For the last 5 years before I retired, I made a point of adding a Zimbabwe million dollar bill to the card, with the sentiment “Everyone should retire a millionaire.”  I have seen 100 trillion dollar notes – though they quit printing them in 2009.  The thing about paper currency is that it doesn’t cost the government a whole lot more to print a million dollar note than a one dollar note. 

Finally, their currency was so worthless they quit using it.  Zimbabwe didn’t go exclusively to the US dollar – currency from China, South Africa, England, etc. was all circulating.  My knowledge of Zimbabwe comes from working with expatriate range scientists – we had two at SDSU whom I met.  They were more knowledgeable on range management than I, and I think their casual knowledge of exchange rates exceeded our econ profs.

Ecuador and El Salvador, facing rampant inflation, went over to the US dollar in 2000. It was not a painless shift:  “Dollarisation is not without its pitfalls. In March 2019, Anna Ivanova, IMF’s mission chief for Ecuador, said the dollar made Ecuador’s exports expensive. “Raising Ecuador’s competitiveness and raising productivity will require a concerted effort. Since Ecuador uses the US dollar as its currency, it is not able to use exchange rates as a tool to make its exports more competitive in the global market. Therefore, the country will have to rely on policies that allow for internal devaluation instead,” she said.”

The Canadian dollar has been moving closer to parity with the US dollar.  I don’t believe this is due to Trudeau’s economic brilliance, but rather the even more lightweight understanding of economics in DC.  Based on that assumption, we might use the rising value of the Canadian dollar as an indicator of where the US inflation rate is.

In the sixteenth and seventeenth centuries, Spain, importing tons of silver and gold from American colonies, managed inflation without the printing press – basically the increased supplies of silver and gold just raised prices.  Rome developed it’s inflation by melting down the existing coins, adding lead, and then making new, more debased coinage.  Still, to really do a good job with inflation, nothing beats putting politicians in charge of the printing press.

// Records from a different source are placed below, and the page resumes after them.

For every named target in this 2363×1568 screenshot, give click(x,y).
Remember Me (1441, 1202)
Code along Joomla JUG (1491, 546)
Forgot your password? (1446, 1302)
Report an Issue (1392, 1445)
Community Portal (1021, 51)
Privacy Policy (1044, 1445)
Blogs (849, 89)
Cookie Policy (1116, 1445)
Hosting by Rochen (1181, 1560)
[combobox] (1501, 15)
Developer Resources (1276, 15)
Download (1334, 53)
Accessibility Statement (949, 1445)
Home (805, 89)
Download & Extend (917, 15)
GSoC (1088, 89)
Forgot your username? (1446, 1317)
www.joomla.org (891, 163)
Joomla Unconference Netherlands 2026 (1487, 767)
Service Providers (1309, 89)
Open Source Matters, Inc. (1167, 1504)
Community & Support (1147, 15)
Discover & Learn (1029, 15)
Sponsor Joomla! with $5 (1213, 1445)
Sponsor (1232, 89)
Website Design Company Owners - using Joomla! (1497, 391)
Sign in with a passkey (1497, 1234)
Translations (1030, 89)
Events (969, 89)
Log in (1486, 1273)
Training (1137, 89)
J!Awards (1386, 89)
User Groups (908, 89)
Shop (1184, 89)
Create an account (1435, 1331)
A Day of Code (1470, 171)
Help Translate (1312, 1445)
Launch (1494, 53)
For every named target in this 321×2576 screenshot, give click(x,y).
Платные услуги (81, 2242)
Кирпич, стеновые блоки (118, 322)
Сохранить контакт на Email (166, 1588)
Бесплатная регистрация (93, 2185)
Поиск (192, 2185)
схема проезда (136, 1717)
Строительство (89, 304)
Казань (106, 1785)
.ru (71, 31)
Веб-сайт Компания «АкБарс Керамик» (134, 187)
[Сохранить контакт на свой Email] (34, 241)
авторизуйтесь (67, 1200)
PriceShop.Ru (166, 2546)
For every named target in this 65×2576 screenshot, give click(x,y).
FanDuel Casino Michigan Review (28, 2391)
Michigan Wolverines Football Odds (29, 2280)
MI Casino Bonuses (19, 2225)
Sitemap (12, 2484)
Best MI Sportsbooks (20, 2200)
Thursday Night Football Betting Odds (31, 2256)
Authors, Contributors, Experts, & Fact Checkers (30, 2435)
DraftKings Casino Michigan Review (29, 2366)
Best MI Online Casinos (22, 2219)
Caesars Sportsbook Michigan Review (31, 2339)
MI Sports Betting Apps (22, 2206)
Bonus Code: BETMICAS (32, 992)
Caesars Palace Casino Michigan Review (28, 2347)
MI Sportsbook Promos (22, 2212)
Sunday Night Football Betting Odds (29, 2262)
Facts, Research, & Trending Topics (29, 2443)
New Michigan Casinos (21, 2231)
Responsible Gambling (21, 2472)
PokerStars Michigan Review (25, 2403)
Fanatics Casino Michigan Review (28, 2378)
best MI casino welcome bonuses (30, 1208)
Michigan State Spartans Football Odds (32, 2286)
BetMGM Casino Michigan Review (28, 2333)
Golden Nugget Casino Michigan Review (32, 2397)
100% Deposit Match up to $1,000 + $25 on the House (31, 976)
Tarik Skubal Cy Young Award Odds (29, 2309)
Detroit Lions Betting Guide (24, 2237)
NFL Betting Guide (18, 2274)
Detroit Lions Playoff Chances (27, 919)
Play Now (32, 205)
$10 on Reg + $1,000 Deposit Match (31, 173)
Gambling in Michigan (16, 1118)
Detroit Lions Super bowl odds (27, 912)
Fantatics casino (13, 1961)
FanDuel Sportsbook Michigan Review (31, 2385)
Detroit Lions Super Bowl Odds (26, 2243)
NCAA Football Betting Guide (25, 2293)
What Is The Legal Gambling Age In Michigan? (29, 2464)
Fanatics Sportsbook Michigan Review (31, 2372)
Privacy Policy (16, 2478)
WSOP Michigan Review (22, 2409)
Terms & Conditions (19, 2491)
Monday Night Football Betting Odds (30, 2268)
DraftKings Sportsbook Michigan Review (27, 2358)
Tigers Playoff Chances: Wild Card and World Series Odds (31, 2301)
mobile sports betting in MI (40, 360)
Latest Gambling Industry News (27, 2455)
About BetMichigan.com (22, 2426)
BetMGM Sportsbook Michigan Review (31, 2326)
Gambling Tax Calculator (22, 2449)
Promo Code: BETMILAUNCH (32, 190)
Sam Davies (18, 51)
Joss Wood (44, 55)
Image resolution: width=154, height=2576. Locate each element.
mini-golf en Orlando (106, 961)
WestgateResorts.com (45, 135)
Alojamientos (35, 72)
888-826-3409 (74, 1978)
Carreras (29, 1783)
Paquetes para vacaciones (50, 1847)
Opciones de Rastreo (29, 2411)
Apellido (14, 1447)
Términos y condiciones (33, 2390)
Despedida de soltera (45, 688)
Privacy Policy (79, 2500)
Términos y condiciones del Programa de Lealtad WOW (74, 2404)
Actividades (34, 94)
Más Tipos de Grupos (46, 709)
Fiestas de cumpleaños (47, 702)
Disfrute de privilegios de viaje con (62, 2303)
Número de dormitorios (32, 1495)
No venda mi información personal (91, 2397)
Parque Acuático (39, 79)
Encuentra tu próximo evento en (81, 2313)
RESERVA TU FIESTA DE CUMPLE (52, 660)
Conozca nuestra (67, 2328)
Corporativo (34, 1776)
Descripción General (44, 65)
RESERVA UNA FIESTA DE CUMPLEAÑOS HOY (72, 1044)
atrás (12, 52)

It’s worth remembering that the Brits put Sir Isaac Newton in charge of their mint – and despite his brilliance in physics, Newton set the exchange rate – silver to gold – too low, and silver coins left the marketplace.  There’s a law that says bad money will drive good money out of circulation – but we tend to think of it in things we remember – the silver dimes, quarters, halves and dollars of my youth have been out of circulation for half a century.  It seems unreal that a math blunder by Isaac Newton could have made gold run silver out of circulation.  Simple point – if Isaac Newton could screw up with silver and gold, just think what a modern politician with a printing press can accomplish.

The other nations whose currency has been less stable have been hanging on to US bills – probably Franklins and Grants.  We’ve been here before in the Carter years – but the rest of the world wasn’t using the American dollar as a reserve currency.

This chart ( ) shows us at 6.22% inflation at the end of October.  You can work their data back to 1914 – a time when land in Trego was still available for homesteading.  It’s a lot easier to get information on inflation with the internet than it was when Jimmy Carter was a president.